In some circles you can't drink beer. In other circles, it's a bad idea to wear leather. Other places, you'd better not drop a word like "faggot" or "cunt." When did punk rock become so regimented?

Guttermouth returns from its acousta-country-punkish direction to true-blue punk rock -- the kind that will piss off parents, overly sensitive scenesters and most authority figures worth their position -- on Eat Your Face. Punk rock's serious side's rarely been as overlooked, and it couldn't feel better. Go get drunk, fall down, make fun of the handicapped, poor, ugly, snobby and the easily sensitive and set it to snotty So-Cal punk rock, and you've got Eat Your Face. Except, of course, your version probably wouldn't be nearly as catchy, humorous or downright irresistible as Guttermouth's stab at it is.

The veteran punks aren't screwing around on their tenth full-length. In fact, they're not about to kowtow to anybody on this record. Sounding like vintage Guttermouth (read: young, loud, snotty and without a trace of shame), Eat Your Face recalls the band's days as mid-90s yuksters on albums like Gorgeous and Friendly People.

There are no surprises on this record. Singer Mark Adkins lets his snotty vocals straddle the line between nasal bickering and singing, while the band unloads a pile of songs that sound as if they could have been pulled straight out of the early-'80s Los Angeles scene, with wiry guitars and straight-ahead tempos that forgo skatepunk, metal-core and a million other clichés. Adkins levels his witticism at a load of targets -- none of them obvious -- with irony, cynicism and a poison tongue. "Surf's Up Asshole," rags on trendy surfer wannabes, "My Neighbor's Baby" condemns an infant for ear-piercing, sleep-disrupting screams and "Party of Two" rails on suddenly politically conscious punks who, a year ago, were talking skateboard and halfpipes instead of electoral politics. Of course, the suspected odes to booze show up in "NRAAA" and "Second DUI."

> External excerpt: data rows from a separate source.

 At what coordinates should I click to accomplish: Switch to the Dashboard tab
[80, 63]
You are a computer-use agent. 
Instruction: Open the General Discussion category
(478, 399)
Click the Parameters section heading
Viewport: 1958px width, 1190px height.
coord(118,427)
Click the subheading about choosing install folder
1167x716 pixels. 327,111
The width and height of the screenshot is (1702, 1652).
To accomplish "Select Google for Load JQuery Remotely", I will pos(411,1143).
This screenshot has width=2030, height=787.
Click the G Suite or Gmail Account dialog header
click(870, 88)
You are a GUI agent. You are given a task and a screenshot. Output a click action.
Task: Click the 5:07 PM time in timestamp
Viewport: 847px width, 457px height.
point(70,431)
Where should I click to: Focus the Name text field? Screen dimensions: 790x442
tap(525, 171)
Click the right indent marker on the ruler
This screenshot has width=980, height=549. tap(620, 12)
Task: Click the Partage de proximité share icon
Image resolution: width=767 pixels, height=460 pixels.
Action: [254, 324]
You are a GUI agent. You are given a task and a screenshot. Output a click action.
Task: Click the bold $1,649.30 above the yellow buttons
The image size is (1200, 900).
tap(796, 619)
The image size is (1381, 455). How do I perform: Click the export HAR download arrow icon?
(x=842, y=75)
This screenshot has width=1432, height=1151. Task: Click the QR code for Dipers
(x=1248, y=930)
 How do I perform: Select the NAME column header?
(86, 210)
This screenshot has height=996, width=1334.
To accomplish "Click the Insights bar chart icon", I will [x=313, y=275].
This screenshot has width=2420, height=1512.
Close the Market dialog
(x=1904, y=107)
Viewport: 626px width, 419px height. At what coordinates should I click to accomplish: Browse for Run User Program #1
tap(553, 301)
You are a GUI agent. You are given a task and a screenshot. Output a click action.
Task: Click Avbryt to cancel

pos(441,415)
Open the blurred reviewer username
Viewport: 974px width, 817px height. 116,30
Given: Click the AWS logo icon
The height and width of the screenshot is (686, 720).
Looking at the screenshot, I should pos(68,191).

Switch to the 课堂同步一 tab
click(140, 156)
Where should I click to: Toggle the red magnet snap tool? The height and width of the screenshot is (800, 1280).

"Punk" and "comedy" are rarely used correctly in conjunction with each other, but Eat Your Face proves the lost art of the punk-rock smartass hasn't died. Don't let the one-liners and sarcasm fool you, however, as Adkins and company are as testy and pissed off as any of their more aggressive brethren, a fact that makes the band's latest a glorious return to wisecracking punk rock.